Als ich spät nach Mitternacht wieder in die Klinik kam, brannte sie noch an verschiedenen Stellen. Die Feuerwehr brachte wegen der großen Kälte den Motor nicht in Gang. Man mußte weiterbrennen lassen. Es war eine Situation zum Verzweifeln. Während des zweiten Angriffs kam binnen kurzer Zeit Welle auf Welle. Es war einfach fürchterlich. Ein Halbdutzendmal riß der Luftdruck die Eisentür zum Küchenvorraum auf. Ich zog sie immer wieder mit Beihilfe zu. Draußen heulte die Luft wie eine Meute Hunde. Es folgte Schlag auf Schlag, so daß der Boden und das ganze Haus zu wanken schien. Immer wieder neue Einschläge.

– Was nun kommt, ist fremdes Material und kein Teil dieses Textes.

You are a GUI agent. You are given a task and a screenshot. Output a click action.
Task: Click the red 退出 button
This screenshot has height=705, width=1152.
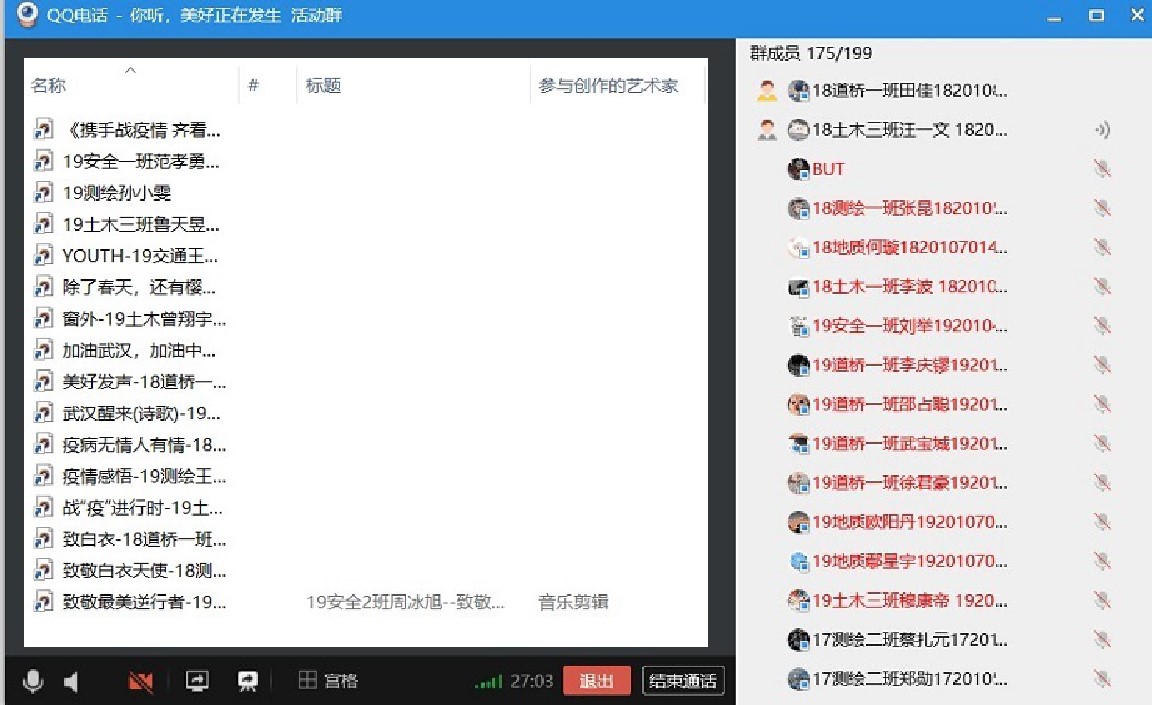(596, 681)
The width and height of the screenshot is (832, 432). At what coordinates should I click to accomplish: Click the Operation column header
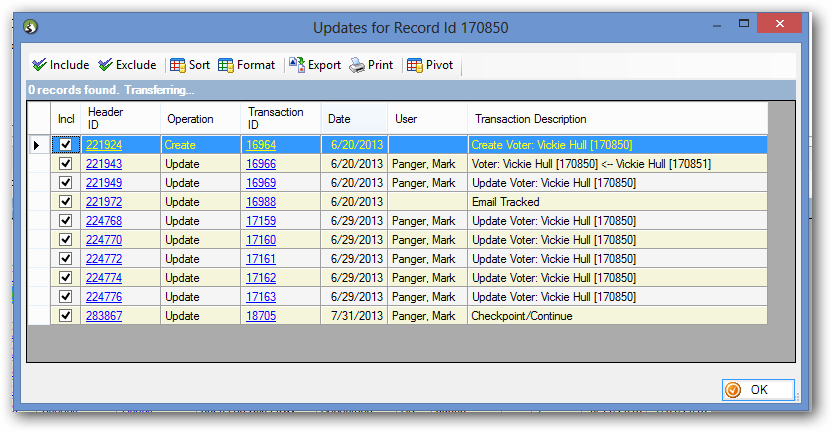pos(200,119)
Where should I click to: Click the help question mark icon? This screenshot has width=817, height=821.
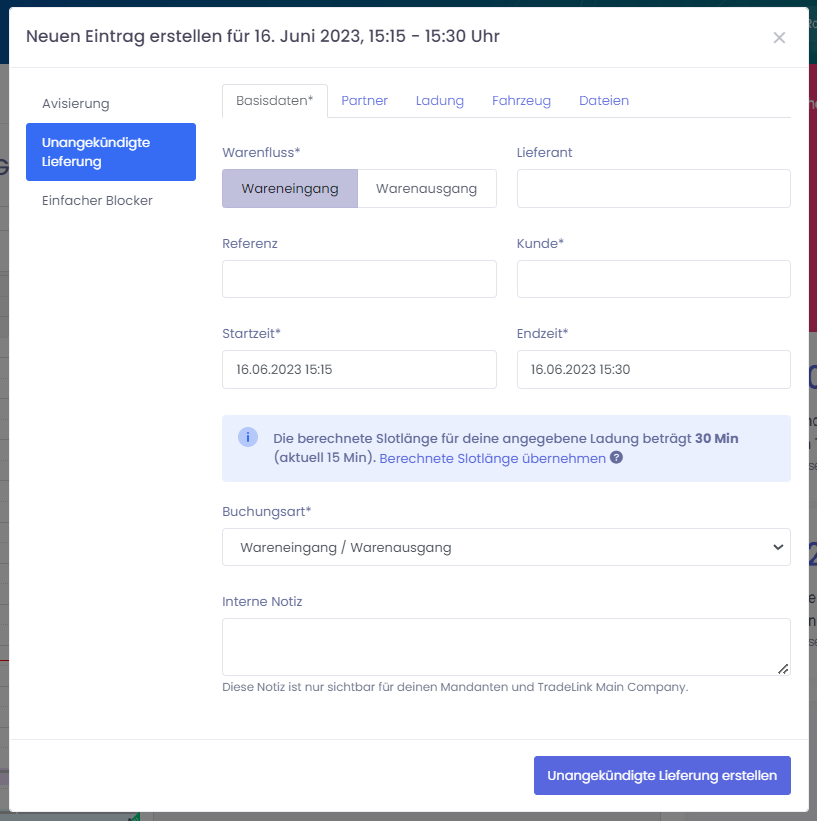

In der Pestalozzistraße standen Möbel an Möbel. Es wurden unter Lebensgefahr immer noch mehr herausgetragen, da oben brennende Stücke herabstürzten. Die dermatologische Klinik brannte oben, ebenso die pathologische Klinik und viele Häuser an der Waltherstraße. Meine Klinikzimmer Nr. 217/218 waren unbeschreiblich verwüstet und zerstört wie noch nie. Bücher hat es auf die Straße gerissen vom Schrank heraus. Fensterstockteile lagen über meinem Bett. Dazu überall unzählige Glassplitter. Die Schranktüren waren zerfetzt, die Zimmertüren zersprengt. Die Nacht war schlaflos. Ich lehnte mich im Rückraum der Notkapelle in einen Lehnstuhl und warf eine Decke übers Knie. Es war das Schrecklichste, was wir bisher erlebt hatten."